**WHAT YOU ARE ASKED TO DO**
Below are the records; copy exactly the stretch from the line containing "Автомобили на педалях (40, 771)" through the line containing "Круги для купания (36, 415)", both ends included, and nothing else.

Stored items from a collection

-------

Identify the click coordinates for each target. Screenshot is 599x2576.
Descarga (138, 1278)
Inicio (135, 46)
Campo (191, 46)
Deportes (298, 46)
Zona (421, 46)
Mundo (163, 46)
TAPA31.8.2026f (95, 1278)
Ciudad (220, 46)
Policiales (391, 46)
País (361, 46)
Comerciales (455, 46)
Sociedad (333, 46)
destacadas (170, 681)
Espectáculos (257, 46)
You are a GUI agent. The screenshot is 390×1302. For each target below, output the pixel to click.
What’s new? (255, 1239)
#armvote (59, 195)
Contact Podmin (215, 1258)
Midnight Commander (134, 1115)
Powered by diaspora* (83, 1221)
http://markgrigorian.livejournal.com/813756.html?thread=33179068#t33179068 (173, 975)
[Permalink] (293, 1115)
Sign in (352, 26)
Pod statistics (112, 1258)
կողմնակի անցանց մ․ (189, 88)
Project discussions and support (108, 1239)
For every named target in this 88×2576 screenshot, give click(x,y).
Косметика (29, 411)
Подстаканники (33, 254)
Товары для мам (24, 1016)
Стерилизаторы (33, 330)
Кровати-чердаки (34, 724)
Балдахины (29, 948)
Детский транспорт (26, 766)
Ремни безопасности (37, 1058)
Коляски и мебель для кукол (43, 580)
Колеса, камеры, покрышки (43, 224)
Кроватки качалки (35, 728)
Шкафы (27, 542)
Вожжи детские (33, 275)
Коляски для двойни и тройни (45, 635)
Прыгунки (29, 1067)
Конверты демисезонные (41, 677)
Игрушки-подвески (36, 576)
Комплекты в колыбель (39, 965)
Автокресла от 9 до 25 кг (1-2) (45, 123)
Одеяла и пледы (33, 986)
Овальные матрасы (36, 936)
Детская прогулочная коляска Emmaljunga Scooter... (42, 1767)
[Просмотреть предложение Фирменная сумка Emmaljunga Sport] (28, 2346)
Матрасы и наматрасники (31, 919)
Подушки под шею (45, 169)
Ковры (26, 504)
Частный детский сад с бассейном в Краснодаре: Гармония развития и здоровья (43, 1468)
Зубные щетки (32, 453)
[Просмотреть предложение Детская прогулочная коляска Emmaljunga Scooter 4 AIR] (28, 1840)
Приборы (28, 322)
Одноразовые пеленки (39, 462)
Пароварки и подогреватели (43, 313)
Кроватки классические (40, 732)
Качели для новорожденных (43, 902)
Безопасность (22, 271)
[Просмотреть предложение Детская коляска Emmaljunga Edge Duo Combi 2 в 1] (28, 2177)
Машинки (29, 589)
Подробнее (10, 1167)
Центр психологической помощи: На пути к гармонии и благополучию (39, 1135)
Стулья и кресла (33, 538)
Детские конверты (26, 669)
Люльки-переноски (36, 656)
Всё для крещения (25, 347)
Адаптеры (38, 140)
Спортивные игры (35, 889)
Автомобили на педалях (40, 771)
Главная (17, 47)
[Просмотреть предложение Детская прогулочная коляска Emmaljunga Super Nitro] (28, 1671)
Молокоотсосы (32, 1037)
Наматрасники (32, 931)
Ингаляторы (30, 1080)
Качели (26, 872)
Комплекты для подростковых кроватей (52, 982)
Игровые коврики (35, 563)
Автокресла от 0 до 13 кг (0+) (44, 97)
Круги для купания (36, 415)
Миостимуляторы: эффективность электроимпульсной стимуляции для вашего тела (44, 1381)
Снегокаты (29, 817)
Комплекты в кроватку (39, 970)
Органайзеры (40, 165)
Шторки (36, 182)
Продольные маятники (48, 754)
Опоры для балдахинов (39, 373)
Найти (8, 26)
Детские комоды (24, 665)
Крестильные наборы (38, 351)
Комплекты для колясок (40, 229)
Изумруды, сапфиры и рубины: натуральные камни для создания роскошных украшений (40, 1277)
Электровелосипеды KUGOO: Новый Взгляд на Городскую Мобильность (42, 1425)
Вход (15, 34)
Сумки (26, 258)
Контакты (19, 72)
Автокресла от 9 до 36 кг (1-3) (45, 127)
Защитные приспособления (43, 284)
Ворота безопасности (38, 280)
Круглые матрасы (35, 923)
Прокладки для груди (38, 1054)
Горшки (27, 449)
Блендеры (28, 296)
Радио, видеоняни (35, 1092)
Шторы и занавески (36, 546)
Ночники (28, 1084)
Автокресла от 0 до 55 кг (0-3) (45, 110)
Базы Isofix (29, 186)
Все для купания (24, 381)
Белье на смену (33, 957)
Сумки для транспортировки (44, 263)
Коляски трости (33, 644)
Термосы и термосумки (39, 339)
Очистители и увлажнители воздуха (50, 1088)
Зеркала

-------

**WORKED SOLUTION**
Автомобили на педалях (40, 771)
Главная (17, 47)
[Просмотреть предложение Детская прогулочная коляска Emmaljunga Super Nitro] (28, 1671)
Молокоотсосы (32, 1037)
Наматрасники (32, 931)
Ингаляторы (30, 1080)
Качели (26, 872)
Комплекты для подростковых кроватей (52, 982)
Игровые коврики (35, 563)
Автокресла от 0 до 13 кг (0+) (44, 97)
Круги для купания (36, 415)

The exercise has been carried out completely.